Hello Fellow South Texans,

This is my first blog entry.  I call my blog Texas Toast because, well, the state is slowly but surely drying up and burning.  In my 44 years, I have never seen the types of serious issues we are facing as a species today... climate change, over-development, and now, the natural gas hydraulic fracturing (fracking) boom. 

I spent every summer as a child on the Texas gulf coast.  To get there from San Antonio, we drove highway 181 which meanders through farmland, ranch land, prairies, and sleepy little one-horse enclaves.  My dad would espouse the history of the area as we drove past the dusty storefronts and quaint little eateries.  He too traveled this area heavily, as a salesman first, and then sometimes as a hunter.  He knew the area well.  If he was still alive, he would be appalled to see what is happening to it in the name of greed, the economy, and "progress."

For those of you new to the subject, hydraulic fracturing is a controversial method used to extract natural gas deposits from deeply embedded shale deposits.  There is a huge shale formation that sits below the parched lands of south Texas.  It is called Eagle Ford Shale.  The shale itself is very brittle and not much gas can be extracted conventionally with vertical wells.



Hydraulic, or horizontal, fracturing involves process of initiating, and subsequently propagating a fracture in a rock layer, employing the pressure of a fluid as the source of energy.
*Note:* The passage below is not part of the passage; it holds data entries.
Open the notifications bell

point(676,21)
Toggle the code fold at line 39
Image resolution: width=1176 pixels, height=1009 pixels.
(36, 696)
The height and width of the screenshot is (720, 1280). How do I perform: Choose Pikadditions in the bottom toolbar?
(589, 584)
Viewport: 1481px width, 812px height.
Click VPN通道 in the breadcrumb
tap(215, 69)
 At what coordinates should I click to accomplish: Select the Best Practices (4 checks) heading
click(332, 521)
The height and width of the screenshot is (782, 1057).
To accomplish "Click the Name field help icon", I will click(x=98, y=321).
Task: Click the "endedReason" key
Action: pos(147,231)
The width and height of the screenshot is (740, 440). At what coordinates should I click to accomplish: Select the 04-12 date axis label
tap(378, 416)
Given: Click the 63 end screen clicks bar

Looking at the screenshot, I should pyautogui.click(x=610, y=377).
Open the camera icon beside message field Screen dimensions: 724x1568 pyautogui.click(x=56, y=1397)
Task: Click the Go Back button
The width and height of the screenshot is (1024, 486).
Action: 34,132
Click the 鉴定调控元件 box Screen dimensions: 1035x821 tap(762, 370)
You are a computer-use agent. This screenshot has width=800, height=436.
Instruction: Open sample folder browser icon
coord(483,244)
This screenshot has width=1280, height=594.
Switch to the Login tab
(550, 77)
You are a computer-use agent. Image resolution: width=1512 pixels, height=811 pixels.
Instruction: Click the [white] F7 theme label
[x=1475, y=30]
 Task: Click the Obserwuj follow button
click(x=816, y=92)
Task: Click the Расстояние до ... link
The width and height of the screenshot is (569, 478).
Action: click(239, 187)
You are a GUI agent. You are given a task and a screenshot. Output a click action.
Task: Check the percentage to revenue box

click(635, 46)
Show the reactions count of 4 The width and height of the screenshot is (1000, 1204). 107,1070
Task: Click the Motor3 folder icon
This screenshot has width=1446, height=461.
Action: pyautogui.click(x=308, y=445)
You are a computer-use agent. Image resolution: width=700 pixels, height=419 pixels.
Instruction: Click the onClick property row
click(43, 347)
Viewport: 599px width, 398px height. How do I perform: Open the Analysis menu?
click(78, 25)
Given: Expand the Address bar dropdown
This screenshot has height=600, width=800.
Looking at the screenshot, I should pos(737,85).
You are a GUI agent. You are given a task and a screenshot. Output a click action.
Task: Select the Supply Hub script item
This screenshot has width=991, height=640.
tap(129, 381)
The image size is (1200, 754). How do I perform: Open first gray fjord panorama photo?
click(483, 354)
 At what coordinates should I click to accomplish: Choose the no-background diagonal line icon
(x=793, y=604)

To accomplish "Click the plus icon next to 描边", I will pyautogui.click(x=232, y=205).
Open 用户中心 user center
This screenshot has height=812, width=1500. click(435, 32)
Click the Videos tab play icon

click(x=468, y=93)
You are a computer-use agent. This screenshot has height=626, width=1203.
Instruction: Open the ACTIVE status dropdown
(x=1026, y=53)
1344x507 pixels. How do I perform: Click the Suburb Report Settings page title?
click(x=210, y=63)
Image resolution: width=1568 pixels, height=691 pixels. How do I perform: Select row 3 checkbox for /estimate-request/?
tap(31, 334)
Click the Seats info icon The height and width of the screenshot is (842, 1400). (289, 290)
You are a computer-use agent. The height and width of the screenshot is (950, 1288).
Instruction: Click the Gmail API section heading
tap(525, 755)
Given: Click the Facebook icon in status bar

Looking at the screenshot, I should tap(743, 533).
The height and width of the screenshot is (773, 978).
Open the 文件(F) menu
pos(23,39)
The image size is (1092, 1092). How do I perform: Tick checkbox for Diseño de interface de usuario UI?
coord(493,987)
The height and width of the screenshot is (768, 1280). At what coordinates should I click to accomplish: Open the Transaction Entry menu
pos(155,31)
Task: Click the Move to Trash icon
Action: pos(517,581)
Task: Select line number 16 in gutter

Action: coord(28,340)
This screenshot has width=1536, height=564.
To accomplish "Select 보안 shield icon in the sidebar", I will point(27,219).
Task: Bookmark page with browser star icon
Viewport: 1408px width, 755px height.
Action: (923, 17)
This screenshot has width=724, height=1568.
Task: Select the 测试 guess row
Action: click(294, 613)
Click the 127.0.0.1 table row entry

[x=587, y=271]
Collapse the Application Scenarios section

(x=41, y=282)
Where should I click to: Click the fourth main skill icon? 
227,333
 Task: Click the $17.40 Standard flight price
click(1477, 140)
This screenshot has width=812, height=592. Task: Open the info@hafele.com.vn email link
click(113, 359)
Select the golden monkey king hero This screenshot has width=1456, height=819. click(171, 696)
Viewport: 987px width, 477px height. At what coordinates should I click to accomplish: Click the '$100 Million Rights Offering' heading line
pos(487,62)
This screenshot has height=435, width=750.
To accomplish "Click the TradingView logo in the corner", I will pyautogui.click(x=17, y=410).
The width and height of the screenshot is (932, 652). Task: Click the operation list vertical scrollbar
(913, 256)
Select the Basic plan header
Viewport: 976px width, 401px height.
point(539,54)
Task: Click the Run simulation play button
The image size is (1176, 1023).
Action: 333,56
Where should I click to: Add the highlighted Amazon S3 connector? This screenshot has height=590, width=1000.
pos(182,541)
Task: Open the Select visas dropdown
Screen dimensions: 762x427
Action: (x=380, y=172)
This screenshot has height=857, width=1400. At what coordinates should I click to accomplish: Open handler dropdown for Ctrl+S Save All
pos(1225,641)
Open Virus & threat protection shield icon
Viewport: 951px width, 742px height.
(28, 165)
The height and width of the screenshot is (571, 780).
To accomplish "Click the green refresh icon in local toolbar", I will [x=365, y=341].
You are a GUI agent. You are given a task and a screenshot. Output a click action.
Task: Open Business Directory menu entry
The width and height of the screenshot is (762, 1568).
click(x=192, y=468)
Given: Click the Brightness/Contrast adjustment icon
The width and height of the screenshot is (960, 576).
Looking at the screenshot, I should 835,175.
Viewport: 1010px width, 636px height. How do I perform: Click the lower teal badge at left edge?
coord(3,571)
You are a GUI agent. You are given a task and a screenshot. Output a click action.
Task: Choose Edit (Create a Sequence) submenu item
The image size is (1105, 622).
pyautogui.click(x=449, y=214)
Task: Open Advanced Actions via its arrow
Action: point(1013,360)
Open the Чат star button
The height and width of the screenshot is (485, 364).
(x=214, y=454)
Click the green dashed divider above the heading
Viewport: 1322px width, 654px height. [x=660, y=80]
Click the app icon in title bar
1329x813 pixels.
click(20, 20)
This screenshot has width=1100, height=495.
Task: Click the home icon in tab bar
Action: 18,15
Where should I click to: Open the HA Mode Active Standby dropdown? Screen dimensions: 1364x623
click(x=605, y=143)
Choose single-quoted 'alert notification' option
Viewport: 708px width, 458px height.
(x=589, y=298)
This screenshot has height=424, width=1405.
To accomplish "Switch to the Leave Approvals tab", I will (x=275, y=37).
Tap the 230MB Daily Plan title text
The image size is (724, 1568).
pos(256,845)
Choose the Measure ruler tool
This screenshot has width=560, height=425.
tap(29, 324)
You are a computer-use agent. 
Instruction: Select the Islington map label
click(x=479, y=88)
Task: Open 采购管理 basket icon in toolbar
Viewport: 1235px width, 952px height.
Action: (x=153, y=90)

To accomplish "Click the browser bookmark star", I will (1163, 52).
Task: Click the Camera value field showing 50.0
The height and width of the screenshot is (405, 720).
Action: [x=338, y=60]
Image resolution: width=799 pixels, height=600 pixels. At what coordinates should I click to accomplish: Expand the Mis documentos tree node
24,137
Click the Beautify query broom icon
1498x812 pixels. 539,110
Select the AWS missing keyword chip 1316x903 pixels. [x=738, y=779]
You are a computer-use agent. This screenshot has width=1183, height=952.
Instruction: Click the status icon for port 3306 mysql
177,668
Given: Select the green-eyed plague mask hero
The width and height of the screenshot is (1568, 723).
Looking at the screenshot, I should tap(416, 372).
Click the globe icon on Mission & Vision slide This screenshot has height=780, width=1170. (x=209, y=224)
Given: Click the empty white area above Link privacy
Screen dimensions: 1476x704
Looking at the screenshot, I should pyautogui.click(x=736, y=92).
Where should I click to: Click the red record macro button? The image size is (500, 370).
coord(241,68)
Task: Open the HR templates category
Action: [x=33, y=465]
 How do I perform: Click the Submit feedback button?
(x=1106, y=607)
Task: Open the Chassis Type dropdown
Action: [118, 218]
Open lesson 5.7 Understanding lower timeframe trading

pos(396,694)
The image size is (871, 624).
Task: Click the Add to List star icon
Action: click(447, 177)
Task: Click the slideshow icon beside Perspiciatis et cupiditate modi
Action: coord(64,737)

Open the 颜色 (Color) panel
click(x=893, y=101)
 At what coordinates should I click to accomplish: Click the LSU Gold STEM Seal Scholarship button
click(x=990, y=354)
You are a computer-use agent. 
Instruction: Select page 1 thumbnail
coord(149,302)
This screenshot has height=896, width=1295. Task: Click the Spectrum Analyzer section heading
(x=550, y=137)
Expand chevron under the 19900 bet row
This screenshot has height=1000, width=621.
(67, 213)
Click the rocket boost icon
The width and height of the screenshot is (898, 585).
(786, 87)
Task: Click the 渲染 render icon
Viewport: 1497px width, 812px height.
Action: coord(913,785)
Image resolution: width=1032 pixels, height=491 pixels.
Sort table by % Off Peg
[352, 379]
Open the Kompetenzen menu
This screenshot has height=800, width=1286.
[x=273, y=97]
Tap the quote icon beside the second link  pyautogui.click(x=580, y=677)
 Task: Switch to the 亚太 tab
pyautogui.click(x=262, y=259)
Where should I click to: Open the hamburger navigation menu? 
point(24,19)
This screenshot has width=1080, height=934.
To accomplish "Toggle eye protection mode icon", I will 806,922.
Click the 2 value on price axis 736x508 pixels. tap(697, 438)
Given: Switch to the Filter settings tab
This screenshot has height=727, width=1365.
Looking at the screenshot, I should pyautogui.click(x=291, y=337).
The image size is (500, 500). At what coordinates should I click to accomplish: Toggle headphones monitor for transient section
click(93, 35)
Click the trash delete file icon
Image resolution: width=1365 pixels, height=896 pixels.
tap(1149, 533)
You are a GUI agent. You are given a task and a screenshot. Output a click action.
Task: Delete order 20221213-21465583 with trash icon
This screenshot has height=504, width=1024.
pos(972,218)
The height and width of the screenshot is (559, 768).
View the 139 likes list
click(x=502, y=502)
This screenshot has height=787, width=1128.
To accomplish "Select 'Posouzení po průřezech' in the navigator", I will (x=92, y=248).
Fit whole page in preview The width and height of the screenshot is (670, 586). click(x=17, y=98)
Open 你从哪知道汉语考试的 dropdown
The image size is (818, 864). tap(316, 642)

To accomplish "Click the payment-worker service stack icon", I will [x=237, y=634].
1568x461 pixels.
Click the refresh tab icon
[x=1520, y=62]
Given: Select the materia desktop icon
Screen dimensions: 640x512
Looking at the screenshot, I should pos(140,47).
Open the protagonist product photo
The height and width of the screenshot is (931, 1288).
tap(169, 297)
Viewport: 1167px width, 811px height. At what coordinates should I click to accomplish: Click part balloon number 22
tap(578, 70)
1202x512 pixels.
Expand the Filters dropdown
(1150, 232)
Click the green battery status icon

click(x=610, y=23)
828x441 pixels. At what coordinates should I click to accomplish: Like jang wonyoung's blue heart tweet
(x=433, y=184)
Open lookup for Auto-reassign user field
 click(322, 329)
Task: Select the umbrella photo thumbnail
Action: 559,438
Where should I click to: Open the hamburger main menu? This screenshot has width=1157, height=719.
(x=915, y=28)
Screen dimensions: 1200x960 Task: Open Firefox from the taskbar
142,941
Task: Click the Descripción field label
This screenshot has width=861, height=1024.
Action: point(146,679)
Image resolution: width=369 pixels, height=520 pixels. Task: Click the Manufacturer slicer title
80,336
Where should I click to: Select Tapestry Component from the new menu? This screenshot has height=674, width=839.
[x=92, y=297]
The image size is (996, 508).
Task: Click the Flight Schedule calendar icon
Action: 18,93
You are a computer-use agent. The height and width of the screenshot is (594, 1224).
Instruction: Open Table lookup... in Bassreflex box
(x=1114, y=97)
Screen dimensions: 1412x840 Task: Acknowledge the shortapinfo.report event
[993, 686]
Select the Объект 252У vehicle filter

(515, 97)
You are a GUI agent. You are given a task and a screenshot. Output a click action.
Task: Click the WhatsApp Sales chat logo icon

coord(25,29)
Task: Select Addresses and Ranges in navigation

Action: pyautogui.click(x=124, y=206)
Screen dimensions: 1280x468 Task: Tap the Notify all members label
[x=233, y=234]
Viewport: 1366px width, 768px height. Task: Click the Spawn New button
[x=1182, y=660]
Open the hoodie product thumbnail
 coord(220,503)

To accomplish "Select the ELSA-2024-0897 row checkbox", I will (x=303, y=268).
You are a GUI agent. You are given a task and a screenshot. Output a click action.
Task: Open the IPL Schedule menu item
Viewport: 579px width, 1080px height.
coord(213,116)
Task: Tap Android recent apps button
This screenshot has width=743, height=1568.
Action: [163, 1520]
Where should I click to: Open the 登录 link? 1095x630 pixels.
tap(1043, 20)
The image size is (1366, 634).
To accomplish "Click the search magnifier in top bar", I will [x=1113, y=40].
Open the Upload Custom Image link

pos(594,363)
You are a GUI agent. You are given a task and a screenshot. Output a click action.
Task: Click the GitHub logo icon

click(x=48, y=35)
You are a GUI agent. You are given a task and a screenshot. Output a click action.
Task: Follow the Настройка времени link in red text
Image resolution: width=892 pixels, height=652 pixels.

The fracturing is done from a well drilled into reservoir rock formations, in order to increase the extraction and ultimate recovery rates of oil and natural gas. Hydraulic fractures are mostly man-made and are extended by internal fluid pressure which opens the fracture and causes it to extend through the rock.  Man-made fluid-driven fractures are formed at depth in a borehole and extend into targeted formations. The fracture width is typically maintained after the injection by introducing a proppant into the injected fluid. Proppant is a material, such as grains of sand, ceramic, or other particulates, that prevent the fractures from closing when the injection is stopped.

Considerable controversy surrounds the current implementation of hydraulic fracturing technology in the United States. Environmental safety and health concerns have emerged and are being debated at the state and national levels.  There is a vast amount of water needed (and pulled from drinking water reservoirs) to perform the fracturing, and many known and unknown chemicals are used to assist the drilling and pumping activity.  The waste water and chemicals are then either left in the ground or pumped back to the surface and stored in open pits until (and if) the waste can be treated.

In future posts, I will discuss more details about the process and its effects on people, wildlife, and the environment.  One thing I know for sure is that Texas will live to regret the day it ever heard the phrase "fracking."  I love south Texas and I am going to do whatever I can to help it survive.

2 comments:

  1. This could be my story, as well, from the trips to the coast to what I am sure would be my father's reaction. Thank you for writing it in such an evocative and cogent manner. I'd like to link to it for my work--I'm the Executive Director of the Texas Drought Project. We're going to be handing out information packets and I'd like your blog to be in it.